La construction de cette mosquée répondait ainsi à une nécessité politique autant que religieuse. Elle affirmait une identité kharijite, opposée à l’orthodoxie dominante, et structurait un espace urbain en pleine formation. Sijilmassa ne fut pas une ville improvisée du désert : elle devint très vite un carrefour du commerce transsaharien. Les caravanes en provenance du Ghana et de Tombouctou y trouvaient un relais vers les villes du Maghreb central et de l’Ifriqiya.
Il précisa que cette autorité ne dépendait d’aucun califat oriental, car « ils n’avaient pour chef qu’un homme de leur communauté, élu pour sa piété et ils ne reconnaissaient aucun pouvoir étranger au leur ». Cette organisation politique, fondée sur une légitimité religieuse interne, suppose l’existence d’institutions symboliques fortes, telles qu’une mosquée principale où se tenait la prière du vendredi, véritable acte d’indépendance politique lorsqu’elle s’effectuait sans invocation du calife abbasside.

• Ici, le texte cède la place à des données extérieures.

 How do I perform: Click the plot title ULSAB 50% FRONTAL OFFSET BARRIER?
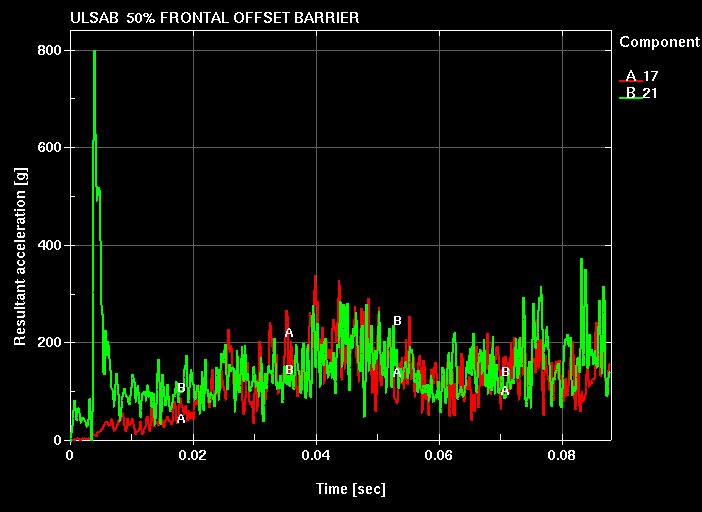pos(215,18)
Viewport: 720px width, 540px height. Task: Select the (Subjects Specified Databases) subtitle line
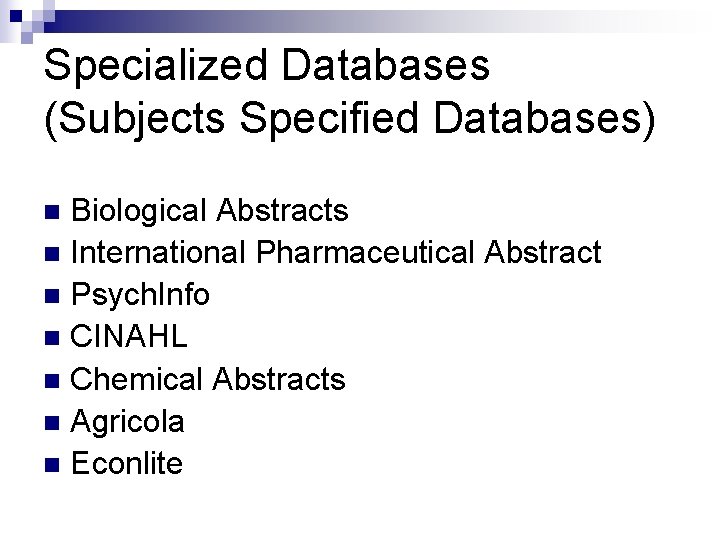click(350, 119)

Ibn Khaldoun décrivit aussi la prospérité de la ville, expliquant que « Sijilmassa devint un centre commercial actif, où affluaient les caravanes venues du Soudan », et que cette richesse permit l’émergence d’une cité structurée, bien gouvernée, où le pouvoir émiral s’appuyait sur une population stable et sur les alliances tribales. Dans ce contexte, il est plausible que la mosquée servit à la fois de lieu de culte, de siège pour l’imam élu, et de centre de rassemblement politique.
Aussi, Ibn Khaldoun avait-il affirmé que « les Midrarides ont régné pendant plusieurs générations, sans interruption, et leur autorité s’étendait sur toutes les tribus de la région ».

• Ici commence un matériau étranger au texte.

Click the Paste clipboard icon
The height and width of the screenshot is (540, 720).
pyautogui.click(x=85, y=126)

Les seuls éléments concrets que nous possédons aujourd’hui sur une mosquée aussi ancienne à Sijilmassa proviennent donc des fouilles archéologiques modernes. Les travaux de terrain menés dans les années 1990 et 2000 par les historiens et archéologues Ronald A. Messier et James A. Miller ont permis d’exhumer des fragments d’infrastructures religieuses anciennes, sans pour autant pouvoir les relier à des textes médiévaux. Dans leurs publications, ils soulignent eux-mêmes le manque de sources écrites précises sur l’architecture religieuse de la ville. Les récentes investigations de l’Institut national des sciences de l’archéologie et du patrimoine (INSAP), dans le cadre du programme de valorisation piloté par le ministère de la Culture, confirment ce constat : les données matérielles abondent, mais les récits historiques sont peu précis.